* **Exercise directions**
Return each row that contains the string "height". Case counts.

* **Excerpted records**

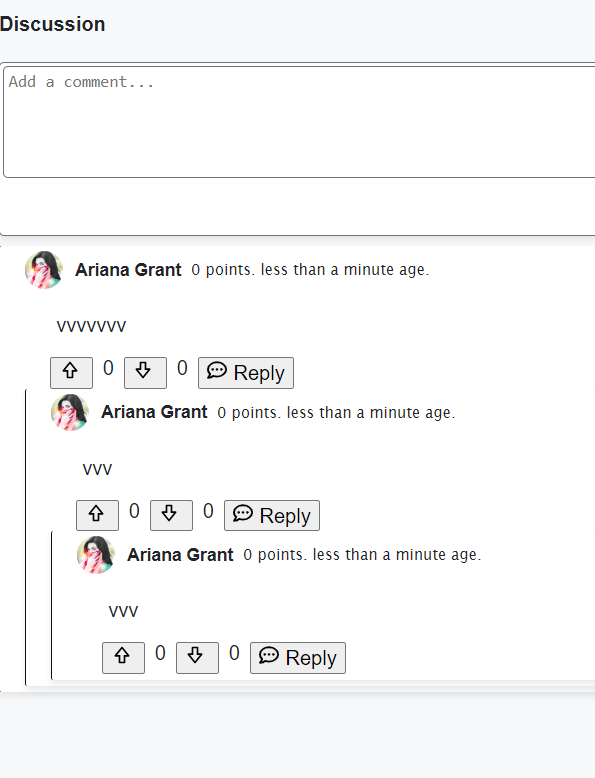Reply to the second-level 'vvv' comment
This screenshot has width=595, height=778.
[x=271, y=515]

---

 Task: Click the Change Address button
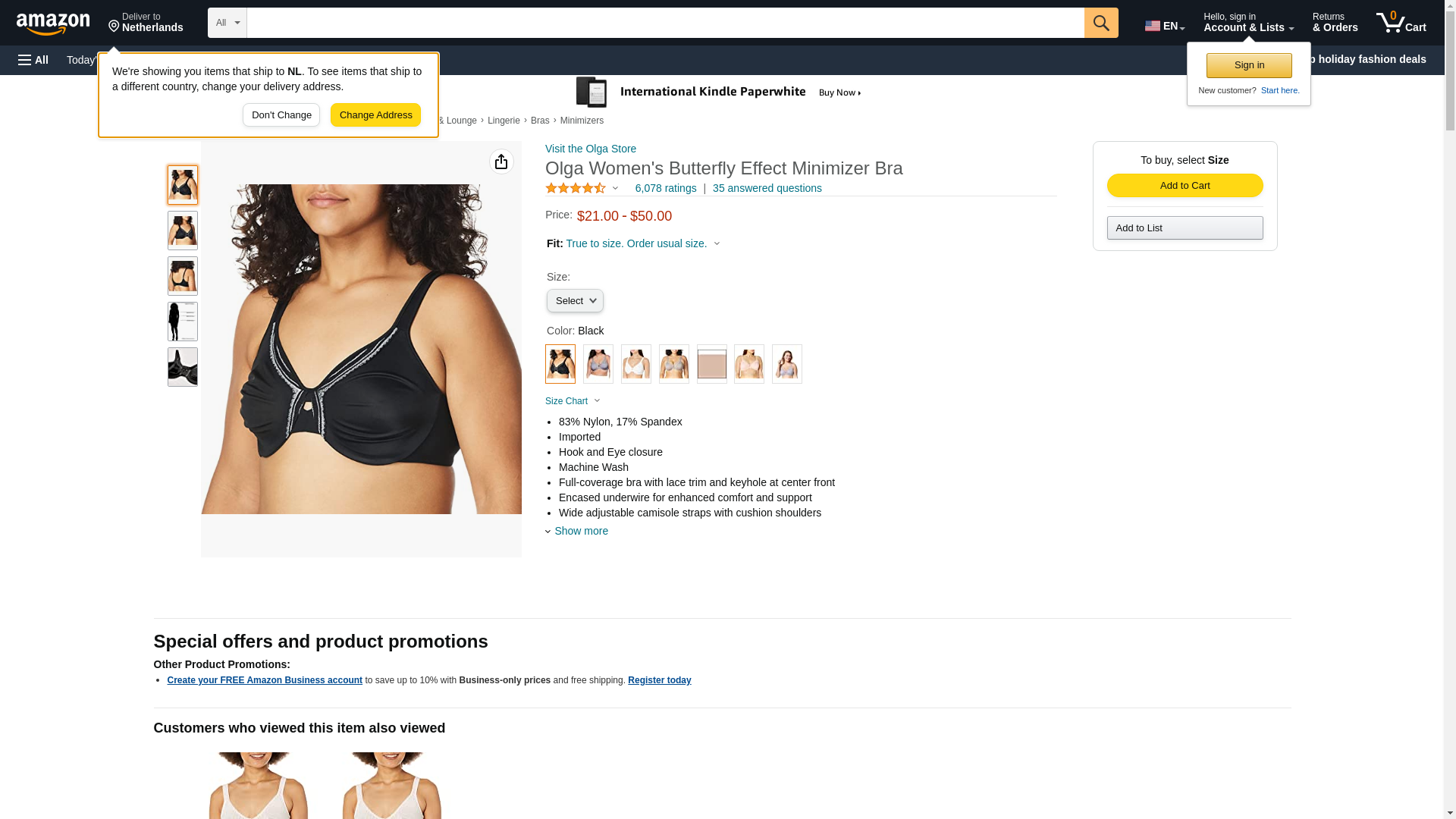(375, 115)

---

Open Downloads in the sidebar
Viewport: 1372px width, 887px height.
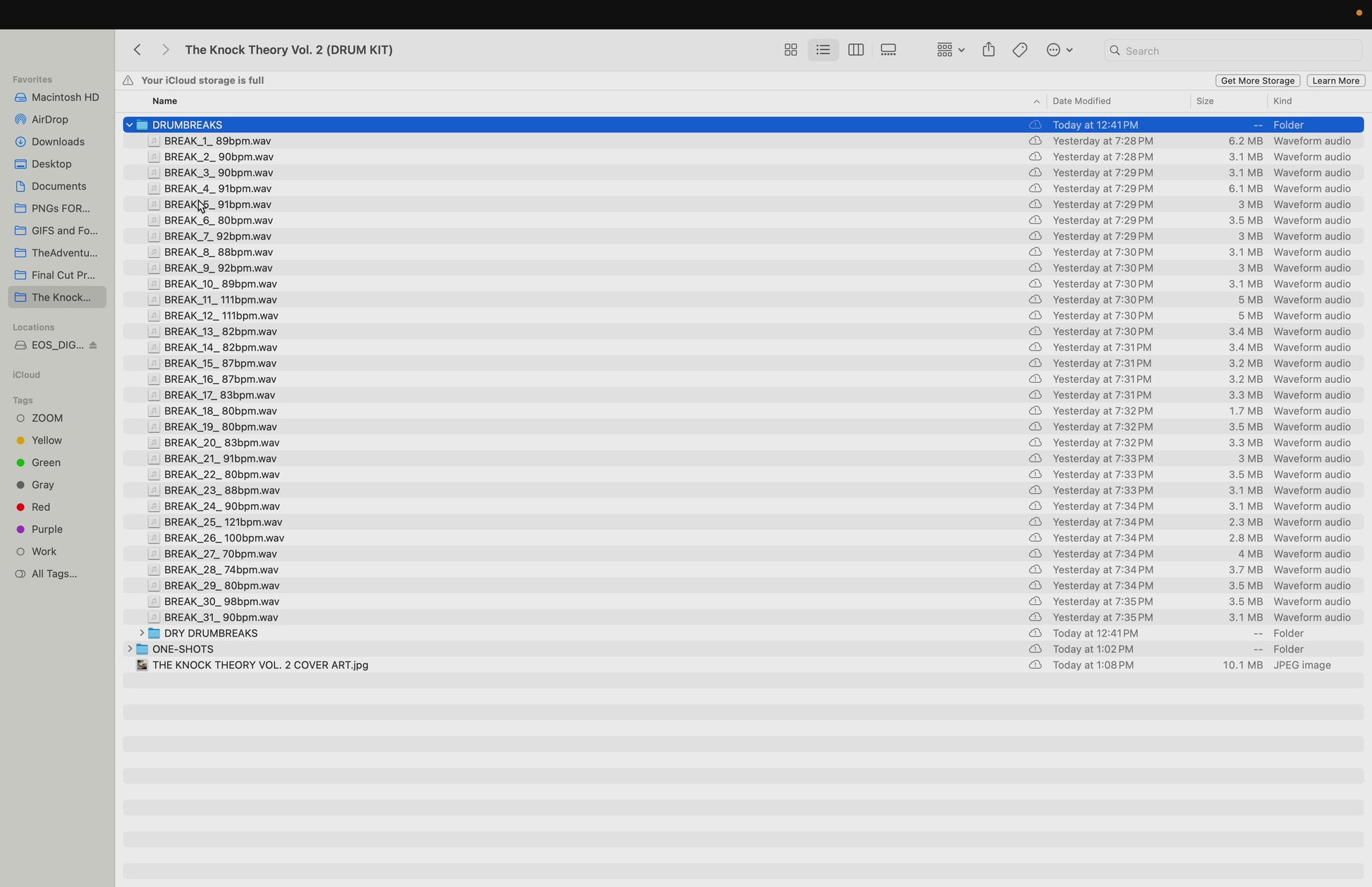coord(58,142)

* **Solution**
This screenshot has width=595, height=778.
Viewport: 1372px width, 887px height.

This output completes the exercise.